[Source text]
● ● ● ●

Mutatis mutandis for odds: here the method of combination is not convex but linear. The restriction on the coefficients in the mixing equation for probability is not needed.
Definition. A mixture of odds vectors is a linear combination: v* = av + bv’, provided a, b are non-negative real numbers.
Note well that you cannot just replace an odds vector by an equivalent vector anywhere. Addition is linear, that means that v + v’ is equivalent to k(v + v’) = kv + kv’. Even though v’ is equivalent to kv’, v + v’ is not in general equivalent to v + kv’.
EXAMPLE 1. K is the set {1, 2, 3, 4, 5, 6} of outcomes of the toss of a die. This die is one of two dice. One of them is fair, the other is loaded in such a way that the higher numbers 4, 5, 6 come up twice as often as the lower ones. And the die that is tossed is equally likely to be the one or the other.
We have vector v = <1,1,1,1,1,1> to give the odds on the assumption that the die is fair. Similarly, vector v’= <1,1,1, 2,2,2> represents the case of a loaded die with the higher numbers twice as likely to come up as the lower ones. We are unsure whether our die is fair or loaded in that particular way, with no preference for either, so for our betting we adopt an equal mixture:
v* = v + v’ = <2,2,2, 3, 3, 3>
and now our odds for any outcome – e.g that the outcome is an odd number – will be halfway in between. For example, the odds of the outcome being ‘high’ to its being ‘low’ is half-way between what it is for the two dice, that is, one and a half ( i. e. 3/2, as you can easily see).
EXERCISE 1. A hiker is at point A and would like to get to point X. Being ignorant of the trail system he chooses at random at each juncture. From A there go 6 trails: one goes to B1, two go to B2, and three go to B3. From each of these B points, there go 3 trails. From B1, one goes to X, from B2 two go to X, and from B3 all three go to X. What are the odds that the hiker reaches X (and what is the probability that he does so)? Reason with odds.
Answer. For the model, K = {X, ~X}. At the B points the odds vectors are <1, 2>, <2, 1>, <3, 0> respectively. At A, there are different odds to reach the B points, 1:2:3. So the correct odds vector for this situation is the mixture:
1<1,2> + 2<2,1> + 3<3,0> = <14, 4>.

● ● ● ●

[Supplied records]
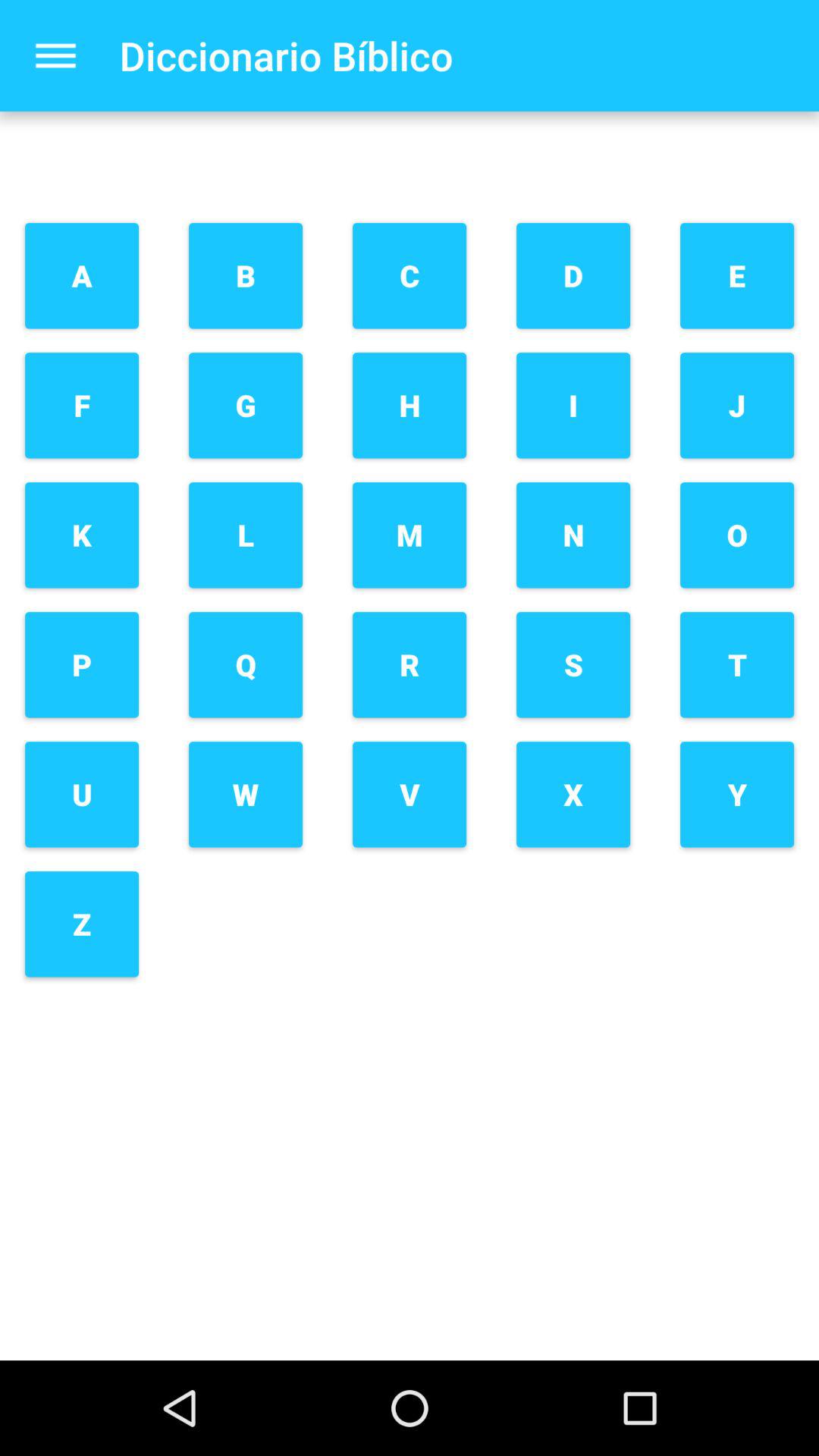
launch the icon above f item (81, 275)
Given the description of an element on the screen output the (x, y) to click on. 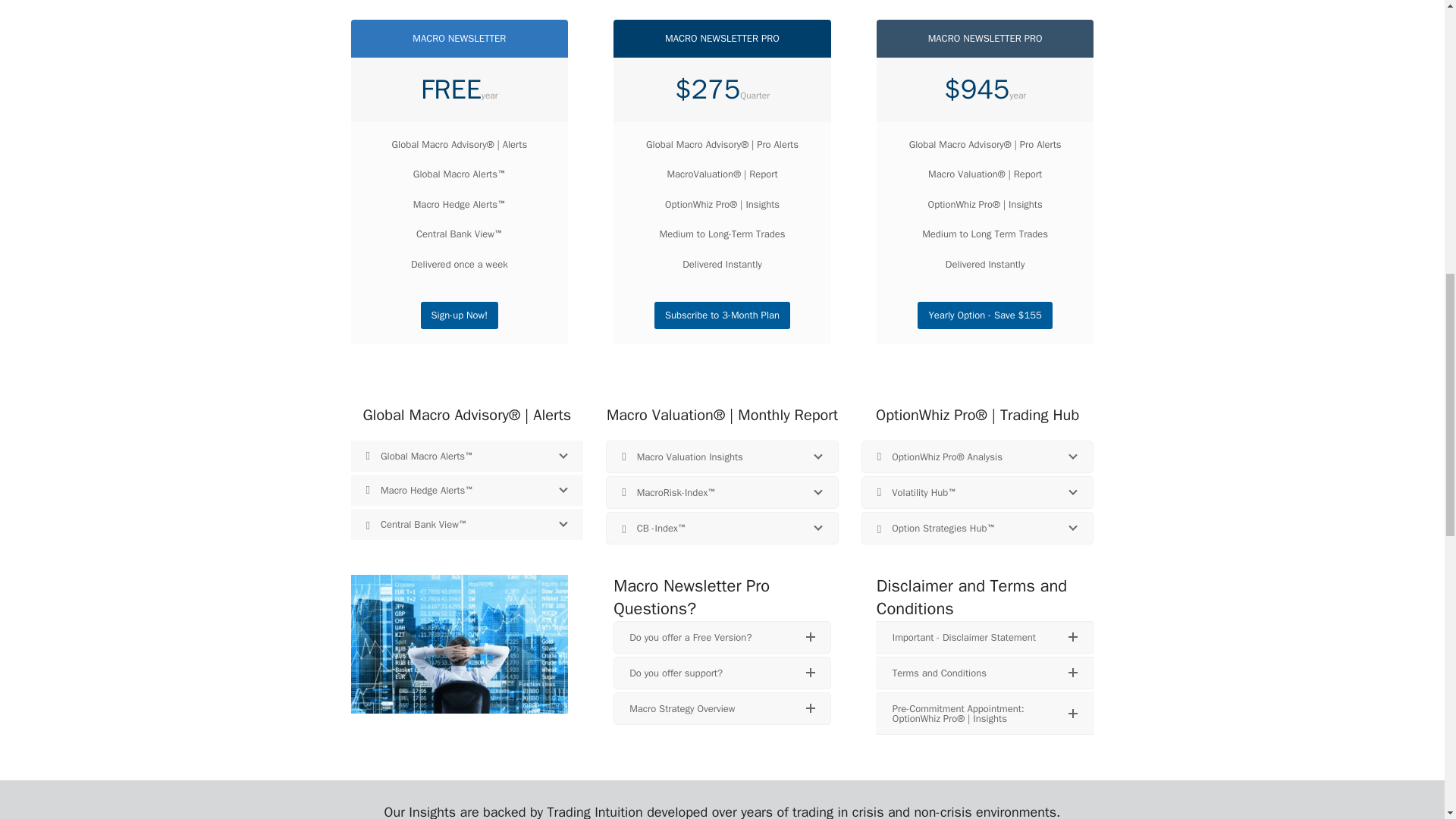
Macro Strategy Overview (721, 707)
Do you offer a Free Version? (721, 636)
Do you offer support? (721, 672)
Important - Disclaimer Statement (985, 636)
Terms and Conditions (985, 672)
Login (721, 315)
Login (984, 315)
Sign-up Now! (459, 315)
GMA Macro Alerts Plan (459, 315)
Given the description of an element on the screen output the (x, y) to click on. 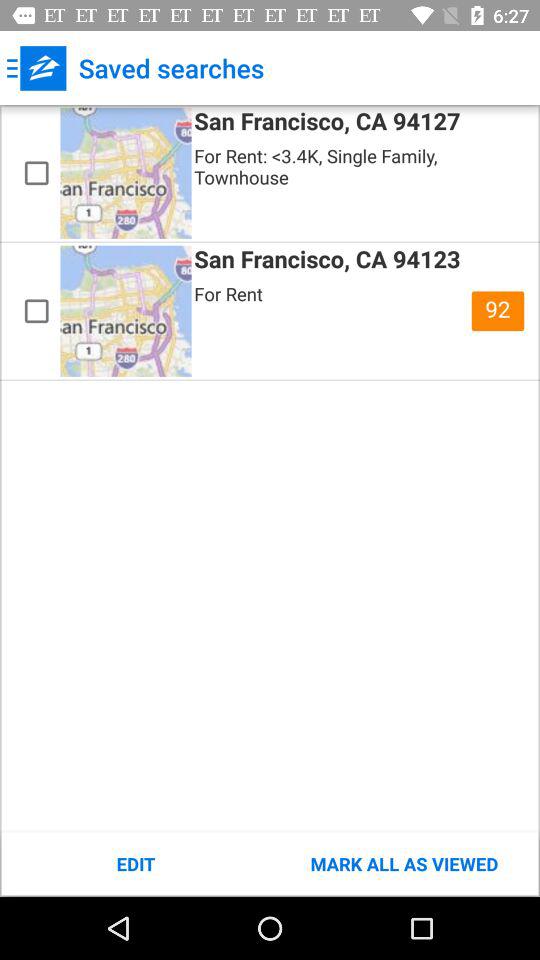
turn off mark all as (404, 863)
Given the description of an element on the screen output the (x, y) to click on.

● ● ● ●

[Problem to work on]
Write the next part of the passage on mixing odds vectors, starting right after its final line.

[Response to the task]
The odds are 14: 4, or 7:2, the probability of reaching X is 14/18 or 7/9. (Check this by also doing the exercise reasoning with probabilities.)
Truth conditions for odds statements[2]
A proposition is true in a world in model M (the world satisfies that proposition) iff that world is a member of that proposition. Notation:
M, w╞A iff w is in A
We will similarly say that an odds vector satisfies an odds statement under the appropriate conditions.
Our language has a classical sentential syntax with &, v, ~ and one special sentential operator O, numerals, and atomic sentences. I will use the same capital letters for sentences as for propositions, and K for the tautology. The sentence formed by applying connective O to A, B, in that order and the numerals x and y I will write, to be reader-friendly as O(A : B) = x : y. It is read as “the odds of A to B are x : y”, and it is called a (simple) odds statement.
I’ll use the same symbol for satisfaction, and write “v╞ E” for “ odds vector v satisfies odds statement E”. The truth conditions for simple odds statements are then, as you would expect:
M, v╞ O(A : B) = a : b if and only if a : b = Σ{v(x): x is in A} : Σ{v(x): x is in B}
EXAMPLE 2. In EXAMPLE 1, v* = <2,2,2,3,3,3>. If A = (outcome is odd) and B = (outcome is even) then
M, v╞ O(A : B) = 7 : 8.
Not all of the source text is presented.